(PROVIDED DATA Opens)

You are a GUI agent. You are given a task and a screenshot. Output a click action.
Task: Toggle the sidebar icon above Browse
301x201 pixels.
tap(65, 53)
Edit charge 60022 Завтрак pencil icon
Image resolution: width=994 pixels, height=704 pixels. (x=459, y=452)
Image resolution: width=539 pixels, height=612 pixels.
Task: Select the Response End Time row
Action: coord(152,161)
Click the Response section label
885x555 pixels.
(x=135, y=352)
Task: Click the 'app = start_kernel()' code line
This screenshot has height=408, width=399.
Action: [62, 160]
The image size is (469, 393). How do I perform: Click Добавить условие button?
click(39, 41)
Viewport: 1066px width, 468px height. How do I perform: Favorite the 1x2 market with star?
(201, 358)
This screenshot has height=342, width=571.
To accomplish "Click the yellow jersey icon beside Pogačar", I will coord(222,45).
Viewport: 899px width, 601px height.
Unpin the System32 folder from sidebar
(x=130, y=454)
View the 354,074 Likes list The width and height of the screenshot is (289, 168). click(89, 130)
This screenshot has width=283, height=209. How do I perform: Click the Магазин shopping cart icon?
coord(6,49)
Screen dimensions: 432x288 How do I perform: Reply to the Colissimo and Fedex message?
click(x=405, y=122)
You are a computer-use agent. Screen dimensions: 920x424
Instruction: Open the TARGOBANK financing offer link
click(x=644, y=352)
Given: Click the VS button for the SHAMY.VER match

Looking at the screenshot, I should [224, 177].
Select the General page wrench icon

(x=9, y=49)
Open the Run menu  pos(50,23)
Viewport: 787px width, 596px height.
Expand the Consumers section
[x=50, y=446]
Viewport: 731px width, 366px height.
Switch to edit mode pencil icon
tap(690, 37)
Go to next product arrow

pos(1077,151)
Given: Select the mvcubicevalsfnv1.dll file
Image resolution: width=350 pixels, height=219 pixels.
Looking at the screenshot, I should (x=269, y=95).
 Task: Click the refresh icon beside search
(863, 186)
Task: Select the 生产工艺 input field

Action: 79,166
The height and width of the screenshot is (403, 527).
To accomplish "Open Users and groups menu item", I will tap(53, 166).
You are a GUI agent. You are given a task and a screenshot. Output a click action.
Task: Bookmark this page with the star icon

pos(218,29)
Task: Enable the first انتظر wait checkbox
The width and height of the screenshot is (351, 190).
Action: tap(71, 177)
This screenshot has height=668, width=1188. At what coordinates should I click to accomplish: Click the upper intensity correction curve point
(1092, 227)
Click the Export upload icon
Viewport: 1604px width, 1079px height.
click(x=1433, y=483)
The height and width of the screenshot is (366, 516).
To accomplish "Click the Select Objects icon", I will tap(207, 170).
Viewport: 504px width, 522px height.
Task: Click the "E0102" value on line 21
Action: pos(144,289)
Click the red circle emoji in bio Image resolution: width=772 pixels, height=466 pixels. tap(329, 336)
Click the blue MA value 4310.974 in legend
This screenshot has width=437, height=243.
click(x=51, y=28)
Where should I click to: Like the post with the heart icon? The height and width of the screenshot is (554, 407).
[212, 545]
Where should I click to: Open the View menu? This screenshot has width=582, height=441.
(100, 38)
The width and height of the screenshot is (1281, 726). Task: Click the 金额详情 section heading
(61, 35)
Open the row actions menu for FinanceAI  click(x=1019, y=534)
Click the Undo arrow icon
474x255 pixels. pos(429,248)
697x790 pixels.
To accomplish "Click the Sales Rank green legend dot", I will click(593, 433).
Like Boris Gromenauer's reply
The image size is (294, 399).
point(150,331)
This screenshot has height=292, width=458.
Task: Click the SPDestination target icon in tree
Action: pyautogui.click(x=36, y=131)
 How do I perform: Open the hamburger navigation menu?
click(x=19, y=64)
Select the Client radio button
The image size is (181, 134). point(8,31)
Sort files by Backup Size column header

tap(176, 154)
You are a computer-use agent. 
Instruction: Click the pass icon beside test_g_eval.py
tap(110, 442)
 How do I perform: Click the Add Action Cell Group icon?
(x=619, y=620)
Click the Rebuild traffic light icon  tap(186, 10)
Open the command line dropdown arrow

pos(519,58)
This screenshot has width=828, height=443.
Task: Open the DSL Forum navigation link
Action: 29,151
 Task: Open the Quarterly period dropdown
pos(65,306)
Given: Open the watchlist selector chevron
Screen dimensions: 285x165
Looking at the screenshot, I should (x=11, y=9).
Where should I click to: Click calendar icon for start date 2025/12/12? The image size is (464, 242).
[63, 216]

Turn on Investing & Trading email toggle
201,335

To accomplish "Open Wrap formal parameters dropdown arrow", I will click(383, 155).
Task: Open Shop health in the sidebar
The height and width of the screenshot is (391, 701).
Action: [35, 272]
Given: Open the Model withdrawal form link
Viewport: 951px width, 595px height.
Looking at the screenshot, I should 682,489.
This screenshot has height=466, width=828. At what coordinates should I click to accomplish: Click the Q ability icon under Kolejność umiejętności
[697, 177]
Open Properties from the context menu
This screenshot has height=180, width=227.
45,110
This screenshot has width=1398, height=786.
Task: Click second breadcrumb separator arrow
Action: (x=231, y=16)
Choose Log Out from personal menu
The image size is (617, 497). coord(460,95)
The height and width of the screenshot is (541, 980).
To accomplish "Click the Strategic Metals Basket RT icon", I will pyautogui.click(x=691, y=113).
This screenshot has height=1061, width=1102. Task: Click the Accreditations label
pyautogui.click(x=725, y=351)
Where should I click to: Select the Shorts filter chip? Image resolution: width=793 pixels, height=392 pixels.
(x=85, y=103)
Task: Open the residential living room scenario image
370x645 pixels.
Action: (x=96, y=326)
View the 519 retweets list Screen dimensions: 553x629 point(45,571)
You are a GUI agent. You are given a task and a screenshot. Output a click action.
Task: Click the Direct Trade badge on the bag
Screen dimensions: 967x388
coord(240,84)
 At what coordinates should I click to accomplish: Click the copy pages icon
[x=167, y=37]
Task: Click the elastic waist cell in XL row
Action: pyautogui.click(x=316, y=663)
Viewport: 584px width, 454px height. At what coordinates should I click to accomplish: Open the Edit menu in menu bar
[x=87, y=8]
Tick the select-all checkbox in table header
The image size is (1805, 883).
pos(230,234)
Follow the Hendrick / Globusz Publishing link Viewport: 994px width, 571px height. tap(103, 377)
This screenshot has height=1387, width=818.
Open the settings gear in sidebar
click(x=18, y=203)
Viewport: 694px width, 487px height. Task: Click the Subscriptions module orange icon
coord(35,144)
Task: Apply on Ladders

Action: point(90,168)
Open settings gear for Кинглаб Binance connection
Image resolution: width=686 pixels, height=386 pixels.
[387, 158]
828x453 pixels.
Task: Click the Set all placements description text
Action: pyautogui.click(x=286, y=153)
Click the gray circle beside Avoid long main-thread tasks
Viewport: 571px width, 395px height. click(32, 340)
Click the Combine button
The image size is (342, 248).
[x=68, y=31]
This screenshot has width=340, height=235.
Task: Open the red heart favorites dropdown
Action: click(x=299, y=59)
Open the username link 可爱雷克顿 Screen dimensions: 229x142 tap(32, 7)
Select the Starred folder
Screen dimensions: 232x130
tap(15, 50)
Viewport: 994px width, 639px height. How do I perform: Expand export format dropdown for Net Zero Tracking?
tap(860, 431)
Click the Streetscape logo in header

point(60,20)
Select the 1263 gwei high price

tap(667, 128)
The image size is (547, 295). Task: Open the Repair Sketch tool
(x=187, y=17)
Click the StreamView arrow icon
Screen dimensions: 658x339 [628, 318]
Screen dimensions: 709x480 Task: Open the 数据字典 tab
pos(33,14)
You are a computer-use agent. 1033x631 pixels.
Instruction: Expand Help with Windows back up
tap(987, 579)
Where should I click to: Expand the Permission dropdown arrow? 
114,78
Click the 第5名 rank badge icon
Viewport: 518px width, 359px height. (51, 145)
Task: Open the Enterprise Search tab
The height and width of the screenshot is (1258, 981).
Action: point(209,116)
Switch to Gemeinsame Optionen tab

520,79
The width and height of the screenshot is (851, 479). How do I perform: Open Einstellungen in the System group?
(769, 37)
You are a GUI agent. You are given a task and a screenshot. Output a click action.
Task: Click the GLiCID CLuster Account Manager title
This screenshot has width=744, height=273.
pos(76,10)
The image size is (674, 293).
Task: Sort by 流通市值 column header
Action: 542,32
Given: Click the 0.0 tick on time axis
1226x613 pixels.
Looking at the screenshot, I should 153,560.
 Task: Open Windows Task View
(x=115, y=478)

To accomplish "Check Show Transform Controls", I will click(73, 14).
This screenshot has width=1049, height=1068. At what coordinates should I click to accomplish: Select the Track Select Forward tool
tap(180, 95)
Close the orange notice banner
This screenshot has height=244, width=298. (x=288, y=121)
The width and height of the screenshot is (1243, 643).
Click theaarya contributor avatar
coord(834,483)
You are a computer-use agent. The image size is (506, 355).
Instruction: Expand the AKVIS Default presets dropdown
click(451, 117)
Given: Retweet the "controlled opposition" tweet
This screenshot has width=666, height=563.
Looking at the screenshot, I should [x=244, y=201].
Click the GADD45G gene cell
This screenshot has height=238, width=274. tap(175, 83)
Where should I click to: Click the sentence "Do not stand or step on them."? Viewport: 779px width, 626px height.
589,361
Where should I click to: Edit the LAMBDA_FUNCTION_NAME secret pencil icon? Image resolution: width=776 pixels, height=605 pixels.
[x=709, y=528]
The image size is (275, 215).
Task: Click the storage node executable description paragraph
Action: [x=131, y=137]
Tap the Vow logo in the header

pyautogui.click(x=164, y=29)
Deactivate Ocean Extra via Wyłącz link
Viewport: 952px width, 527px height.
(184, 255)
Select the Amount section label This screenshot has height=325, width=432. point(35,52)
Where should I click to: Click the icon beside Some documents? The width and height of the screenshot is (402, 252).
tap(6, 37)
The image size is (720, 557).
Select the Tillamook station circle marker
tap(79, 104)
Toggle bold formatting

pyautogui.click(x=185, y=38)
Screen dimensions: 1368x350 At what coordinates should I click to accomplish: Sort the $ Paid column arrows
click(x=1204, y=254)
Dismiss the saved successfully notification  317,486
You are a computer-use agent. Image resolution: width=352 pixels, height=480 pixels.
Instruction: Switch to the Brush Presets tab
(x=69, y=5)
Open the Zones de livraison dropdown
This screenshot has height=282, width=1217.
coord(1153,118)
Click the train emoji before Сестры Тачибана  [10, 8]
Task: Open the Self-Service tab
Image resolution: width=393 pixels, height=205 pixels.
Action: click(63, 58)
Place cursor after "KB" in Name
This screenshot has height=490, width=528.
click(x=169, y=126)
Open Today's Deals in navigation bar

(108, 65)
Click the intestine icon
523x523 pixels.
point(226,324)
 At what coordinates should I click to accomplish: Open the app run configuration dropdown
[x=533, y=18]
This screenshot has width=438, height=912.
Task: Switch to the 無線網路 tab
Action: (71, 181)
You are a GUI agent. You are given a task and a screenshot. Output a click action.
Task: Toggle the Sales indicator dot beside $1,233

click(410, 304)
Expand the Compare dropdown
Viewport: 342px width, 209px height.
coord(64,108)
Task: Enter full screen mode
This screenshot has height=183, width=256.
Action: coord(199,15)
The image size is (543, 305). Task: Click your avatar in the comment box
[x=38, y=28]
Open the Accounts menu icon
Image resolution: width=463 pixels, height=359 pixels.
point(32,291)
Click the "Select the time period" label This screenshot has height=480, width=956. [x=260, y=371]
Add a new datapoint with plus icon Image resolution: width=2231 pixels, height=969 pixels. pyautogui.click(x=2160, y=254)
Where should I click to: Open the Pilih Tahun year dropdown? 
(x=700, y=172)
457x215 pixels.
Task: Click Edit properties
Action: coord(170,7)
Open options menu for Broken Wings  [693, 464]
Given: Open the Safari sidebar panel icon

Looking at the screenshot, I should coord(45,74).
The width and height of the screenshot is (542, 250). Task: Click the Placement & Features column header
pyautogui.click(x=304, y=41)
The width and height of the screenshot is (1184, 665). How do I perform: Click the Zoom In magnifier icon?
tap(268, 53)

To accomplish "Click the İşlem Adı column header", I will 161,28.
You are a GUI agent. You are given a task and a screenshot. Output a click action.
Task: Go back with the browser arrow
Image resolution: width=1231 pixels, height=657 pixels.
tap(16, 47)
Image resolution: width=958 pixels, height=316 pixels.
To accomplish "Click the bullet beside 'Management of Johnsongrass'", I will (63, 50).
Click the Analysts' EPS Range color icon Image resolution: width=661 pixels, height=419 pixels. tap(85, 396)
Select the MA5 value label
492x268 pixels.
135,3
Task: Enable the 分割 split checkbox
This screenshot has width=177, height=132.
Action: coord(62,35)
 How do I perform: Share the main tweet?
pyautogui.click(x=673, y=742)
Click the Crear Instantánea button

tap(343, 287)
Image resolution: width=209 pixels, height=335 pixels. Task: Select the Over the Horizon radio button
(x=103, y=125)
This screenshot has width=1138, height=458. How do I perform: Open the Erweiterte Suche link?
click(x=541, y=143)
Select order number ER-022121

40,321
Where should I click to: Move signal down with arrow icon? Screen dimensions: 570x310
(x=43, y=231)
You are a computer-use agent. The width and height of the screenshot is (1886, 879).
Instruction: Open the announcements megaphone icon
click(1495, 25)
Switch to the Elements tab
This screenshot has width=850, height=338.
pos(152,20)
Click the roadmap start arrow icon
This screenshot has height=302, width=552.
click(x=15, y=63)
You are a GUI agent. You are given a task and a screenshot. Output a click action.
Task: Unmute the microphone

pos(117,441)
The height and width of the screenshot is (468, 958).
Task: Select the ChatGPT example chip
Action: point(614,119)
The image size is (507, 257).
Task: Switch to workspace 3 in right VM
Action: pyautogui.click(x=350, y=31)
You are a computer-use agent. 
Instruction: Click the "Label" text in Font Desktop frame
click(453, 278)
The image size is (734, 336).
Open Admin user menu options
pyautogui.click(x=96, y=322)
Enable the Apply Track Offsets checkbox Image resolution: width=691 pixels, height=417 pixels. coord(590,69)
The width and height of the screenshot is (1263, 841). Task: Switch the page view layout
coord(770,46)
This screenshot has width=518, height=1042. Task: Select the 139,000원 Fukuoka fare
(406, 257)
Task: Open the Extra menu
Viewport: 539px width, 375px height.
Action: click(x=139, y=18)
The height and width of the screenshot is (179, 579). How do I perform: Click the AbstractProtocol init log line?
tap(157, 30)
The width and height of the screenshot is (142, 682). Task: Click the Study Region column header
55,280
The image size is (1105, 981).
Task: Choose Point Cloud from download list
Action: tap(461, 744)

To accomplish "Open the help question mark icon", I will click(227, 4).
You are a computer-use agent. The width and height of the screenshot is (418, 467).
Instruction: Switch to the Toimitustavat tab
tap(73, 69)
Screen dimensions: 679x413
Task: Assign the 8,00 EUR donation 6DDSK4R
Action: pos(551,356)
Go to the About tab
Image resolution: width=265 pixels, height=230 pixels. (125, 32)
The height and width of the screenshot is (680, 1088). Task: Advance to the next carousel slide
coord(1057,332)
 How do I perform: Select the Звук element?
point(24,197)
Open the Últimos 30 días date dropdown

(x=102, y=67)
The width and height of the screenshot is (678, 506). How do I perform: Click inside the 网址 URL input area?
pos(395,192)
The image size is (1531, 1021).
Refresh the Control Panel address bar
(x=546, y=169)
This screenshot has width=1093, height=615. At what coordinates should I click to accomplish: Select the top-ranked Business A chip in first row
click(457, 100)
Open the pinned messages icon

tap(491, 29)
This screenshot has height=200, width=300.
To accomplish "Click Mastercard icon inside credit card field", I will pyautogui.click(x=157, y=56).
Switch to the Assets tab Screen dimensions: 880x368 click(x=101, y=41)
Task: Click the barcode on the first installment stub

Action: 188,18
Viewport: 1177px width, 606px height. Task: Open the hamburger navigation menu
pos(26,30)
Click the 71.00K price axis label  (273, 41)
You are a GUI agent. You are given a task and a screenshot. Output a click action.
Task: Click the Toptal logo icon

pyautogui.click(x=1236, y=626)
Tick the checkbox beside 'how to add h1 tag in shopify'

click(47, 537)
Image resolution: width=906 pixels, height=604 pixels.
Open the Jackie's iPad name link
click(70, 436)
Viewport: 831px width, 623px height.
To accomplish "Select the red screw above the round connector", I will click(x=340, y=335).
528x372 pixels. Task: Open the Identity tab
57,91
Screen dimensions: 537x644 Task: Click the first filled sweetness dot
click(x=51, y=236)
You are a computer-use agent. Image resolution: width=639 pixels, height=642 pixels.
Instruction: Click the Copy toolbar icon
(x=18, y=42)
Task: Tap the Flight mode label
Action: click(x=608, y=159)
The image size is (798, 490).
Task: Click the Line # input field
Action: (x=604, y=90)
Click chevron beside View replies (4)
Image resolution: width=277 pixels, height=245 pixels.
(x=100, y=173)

(PROVIDED DATA Closes)

**TASK OBJECTIVE:** Among the lines of the data, identify those with the word "computer". Copy each of them.

**ANSWER AREA:**
You are a computer-use agent. Screen dimensions: 920x424
You are a computer-use agent. 
You are a computer-use agent. 1033x631 pixels.
You are a computer-use agent. The image size is (506, 355).
You are a computer-use agent. Image resolution: width=352 pixels, height=480 pixels.
You are a computer-use agent. The width and height of the screenshot is (1886, 879).
You are a computer-use agent. 
You are a computer-use agent. The width and height of the screenshot is (418, 467).
You are a computer-use agent. Image resolution: width=639 pixels, height=642 pixels.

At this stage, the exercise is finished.